Thanks to those who joined the conversation—you sparked some good thoughts. I realized something I hadn’t before. Robin Hood stands uniquely in my mind for another reason.
I doubt I’ve ever told anyone this, but almost every childhood/YA story I loved and…absorbed, I guess you could say, sooner or later would take root in my imagination in a very specific way—I would “write myself in.” In my version of Star Wars, there’s a girl shockingly similar to me ramming about saving the universe. In my version of Little House…yep, you guessed it. Let’s see. What else? I was on Star Wars for a long time, for some reason. X-men. Yup, really. Little Women. Narnia. Redwall. Anne of Green Gables. Heh. Newsies. I’d forgotten about that one. The Secret Garden.

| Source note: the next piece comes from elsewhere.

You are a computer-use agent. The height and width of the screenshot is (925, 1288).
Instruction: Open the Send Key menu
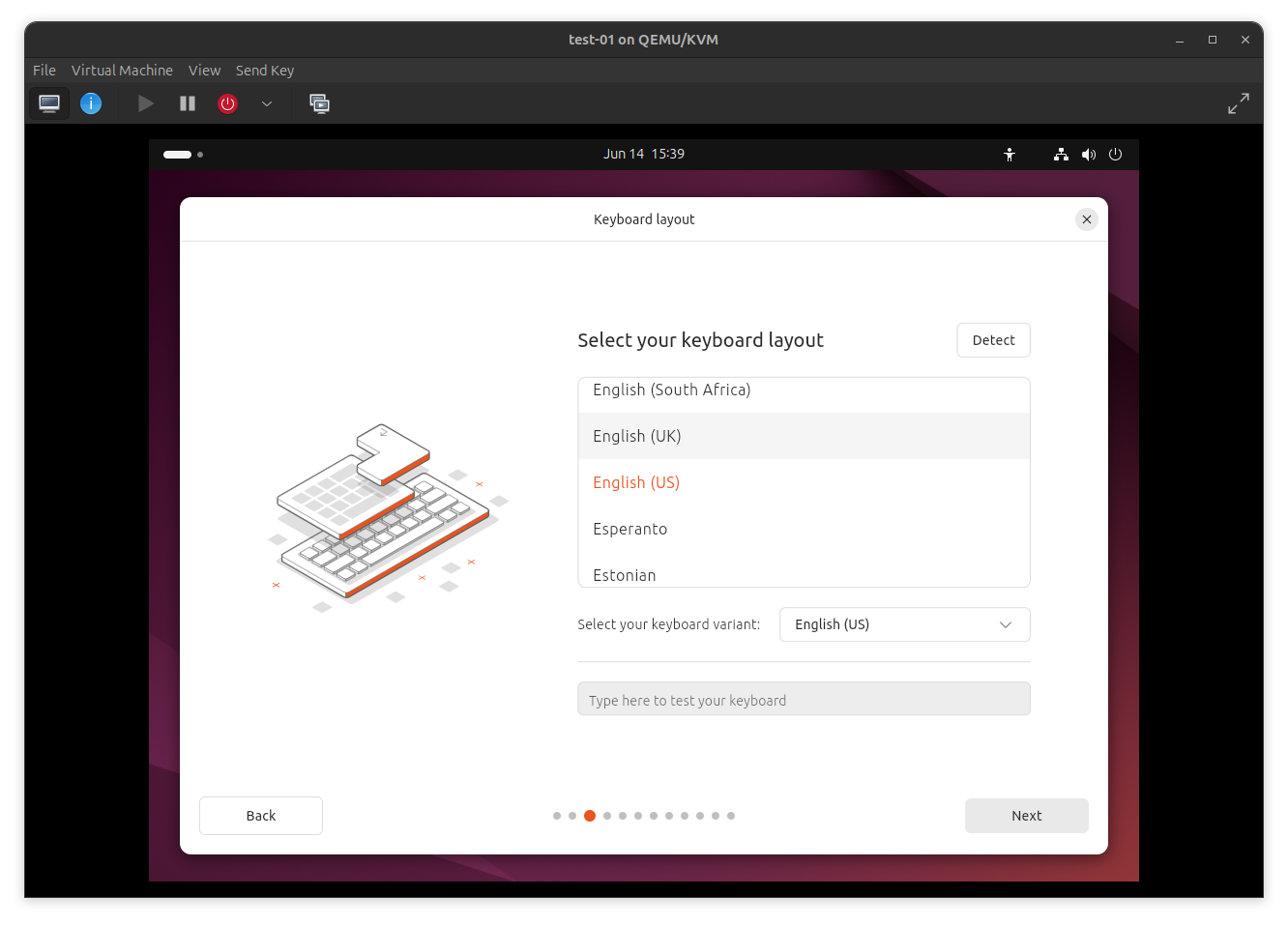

But I never wrote myself into Robin Hood—the story I claimed to be my “one.” I have been a sailor, a marksman, a governess, a squirrel (all the characters were animals, ok?), a singer, a spy—but never part of Robin’s merry men. Naturally, I’ve started to wonder why. Maybe there just never seemed to be room for me in it.
Or maybe because the story itself it so multifaceted in my head. There is no single streaming plot line to plug myself into, and no character that needs my help.
Wait—what? Hold that thought. Let’s go back to the multifaceted thing.
Did I mention before how many versions of Robin Hood I’ve seen or read? Hmm. Let’s tally. Movies first. The Errol Flynn version, naturally (delightfully ridiculous with lots of laughing with both fists on his hips). The Disney animated version (I love the Scottish chicken maid). The Kevin Costner version that I adored at the time (back when Christian Slater was so hot right now). The recent BBC series (so bad…and yet I can’t look away). Some sad, sad version with Keira Knightley as Robin’s daughter (there’s two hours of my life I’ll never get back). The newish Russell Crowe version (very good…half the time). And of course, Men in Tights (I have no need to ever watch that again, excepting maybe the song and dance about tight tights).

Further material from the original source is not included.